De ABU is verrast over de overhandiging van een witboek aan minister Koolmees. Werkgevers zetten in op meer perspectief en zekerheid voor uitzendkrachten. Daarover zijn zij het eens met de FNV. De ABU is het niet eens met de FNV om zaken die al jarenlang via een cao worden geregeld via de wet te regelen. Zij meent dat de FNV in het witboek een extreem en onjuist beeld schetst door te stellen dat uitzendkrachten jarenlang worden rondgepompt. Zij verwijst naar onafhankelijk onderzoek naar de positie van uitzendkrachten dat onlangs in opdracht van het ministerie van SZW is verricht, waaruit onder andere is gebleken dat het onwaarschijnlijk is dat een substantieel deel van de uitzendwerknemers langer bij dezelfde uitzender verblijft dan het maximum van 78 gewerkte weken.

Samengevat willen beide onderhandelingspartners hetzelfde, namelijk dat uitzendkrachten meer zekerheid krijgen.
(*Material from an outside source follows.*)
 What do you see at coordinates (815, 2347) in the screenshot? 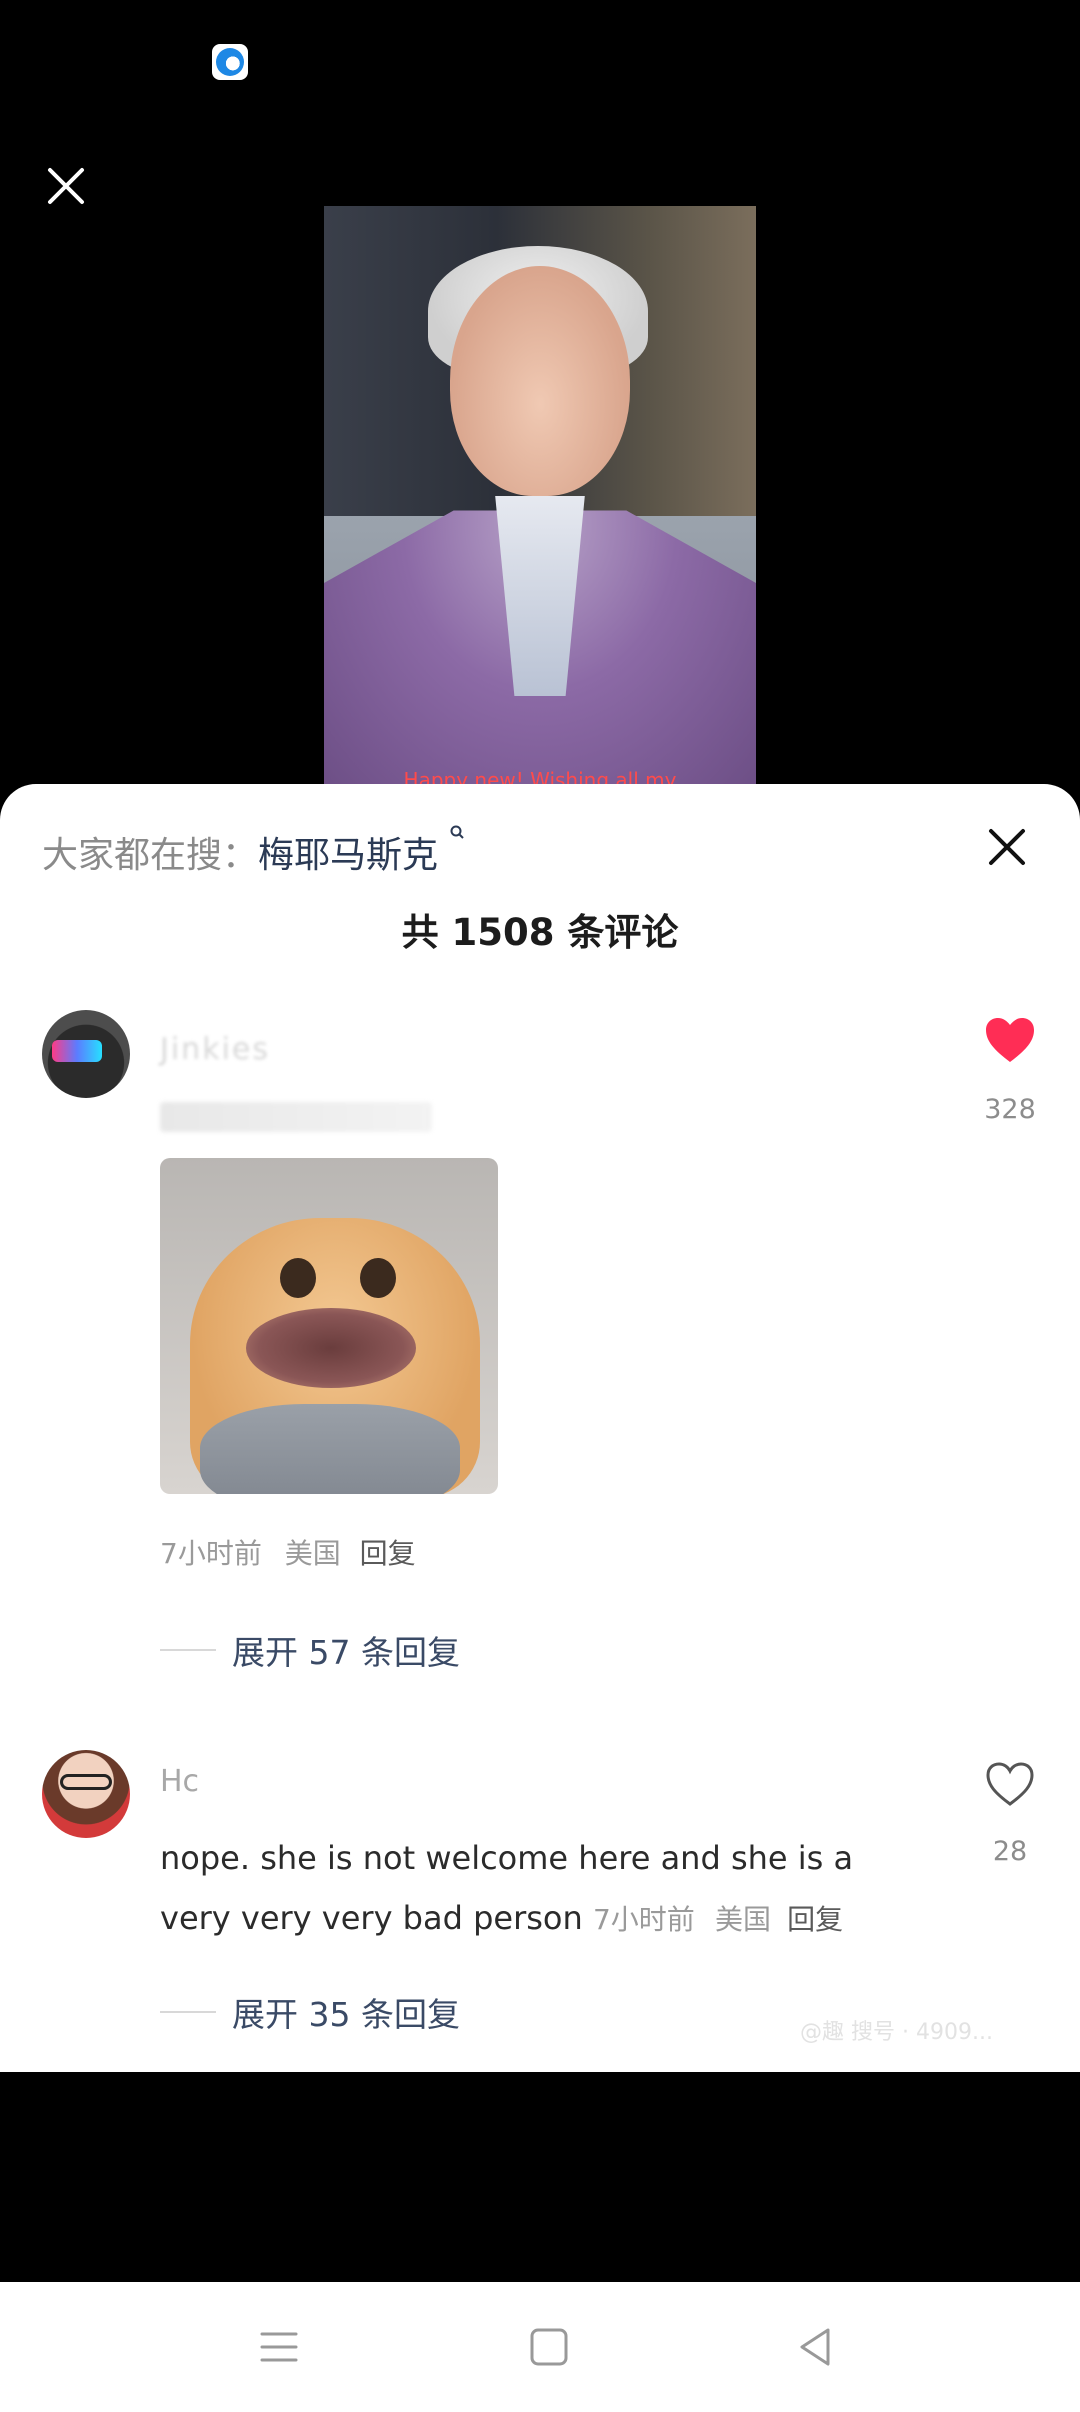
I see `back-icon` at bounding box center [815, 2347].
De uitzendkoepels zijn ervan overtuigd dat de cao bij uitstek het instrument is om dit goed te regelen. Niet alleen wat betreft werkzekerheid, maar vooral ook als het gaat om scholing en duurzame inzetbaarheid. De FNV pleit juist voor verandering van de wet, zodat arbeidscontracten zonder enige garantie op werk en inkomen niet meer mogelijk zijn.

De onderhandelaars streven naar een nieuwe cao die op 1 juni 2021 in gaat.